Nothing good came out of this crime.  David Smith lost the only children he had at that time and other family members lost those boys too.  The one thing I think that haunts me about this case is that I feel I can picture those poor babies in their seats, crying in fear, probably for their Mama who had a DUTY to protect them and yet this is what she did..... I always wonder, could she physically see them from her angle?  Could she hear them crying out?  Or did she even stay long enough at the scene?  Even still if she did something tells me she did for her own satisfaction to make sure the car was gone before she started the next segment of her story and not because she was in shock or even thought of saving her children.  Maybe she did hear their cries and stood there so she could... I do not know.  

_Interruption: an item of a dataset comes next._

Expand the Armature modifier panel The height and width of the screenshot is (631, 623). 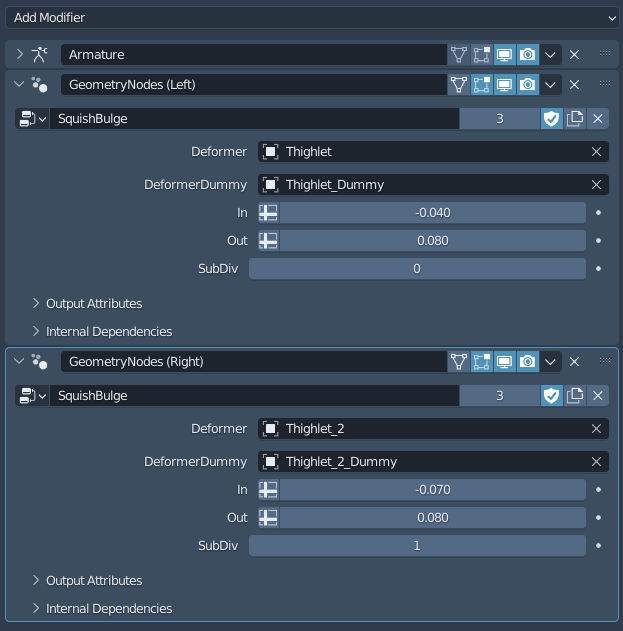point(19,54)
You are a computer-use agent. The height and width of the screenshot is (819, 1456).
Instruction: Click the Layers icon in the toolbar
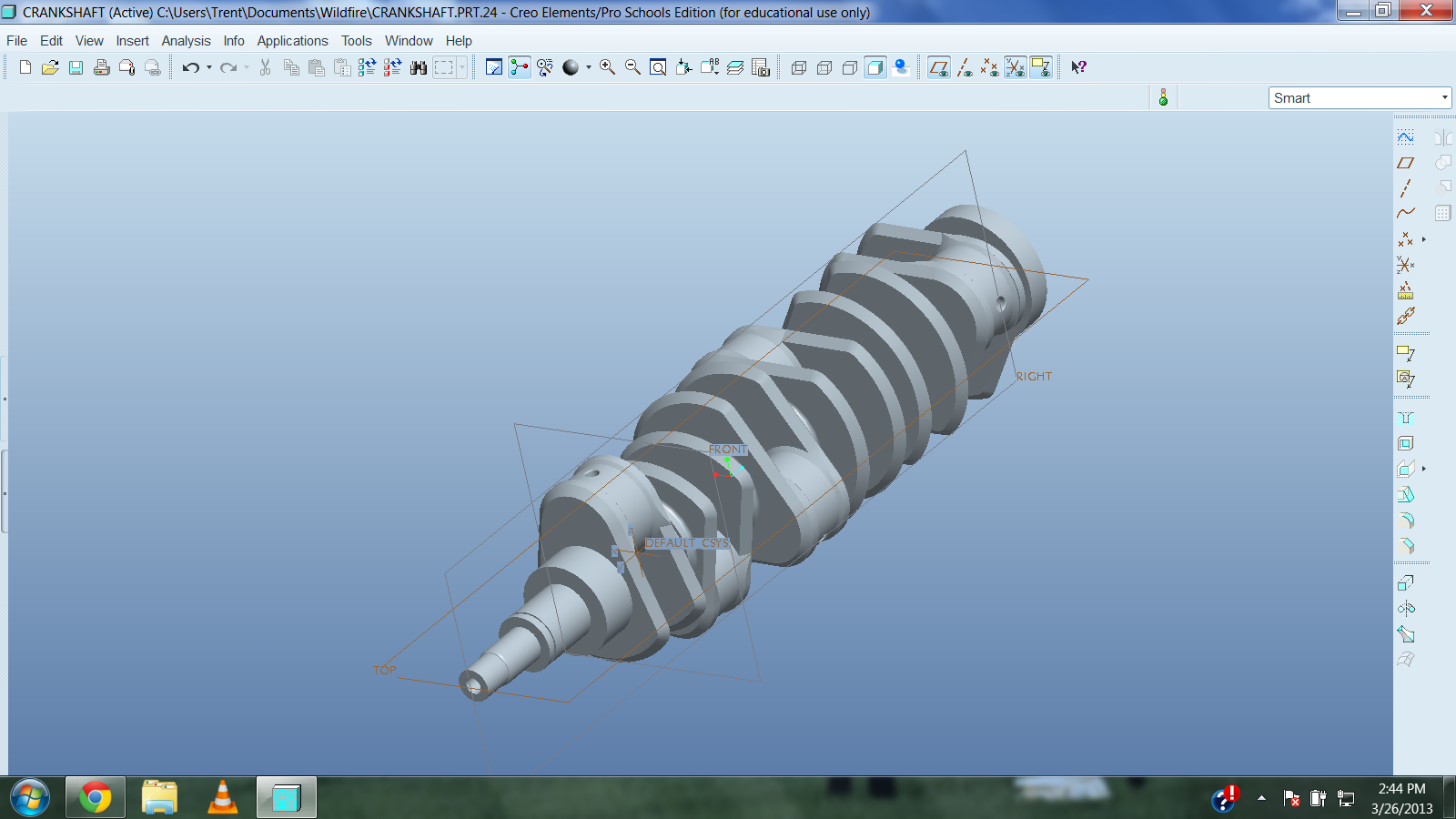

David Smith has moved on in life.  He's apparently happily married with a son and daughter.  He has been quoted as saying even 20 years later certain days are horrible for him... the anniversary of their deaths... their birthday's in particular.  He visited his ex wife once early on in prison to see if he could not get answers as to why she did what she did, he got none.  Had his boys been alive today they would be in their early and mid-20's.  They would be at the age where the world is at their fingertips and David would be interacting with them as young men and no longer children.  They quite possibly would have children of their own.  And yet that was taken away from them by their own mother.  

As a side note.... 
A memorial was erected at the site of the boat ramp in which Susan Smith allowed her children to drown on that fateful night in 1994.  In 1996 a group of people, consisting of 10, had gone to that ramp apparently to see the memorial for themselves.  Seven of the ten were still inside the van they had driven to the area. It was said later that the vehicle had been experiencing transmission issues and some how or another it disengaged and due to the slant of the ground began rolling into the lake at the exact spot Michael and Alex and died not 2 years before.  All seven occupants, five from the same family, died at the site.  In November of 1996 officials decided to dismantle the boat ramp to prevent further tragedies.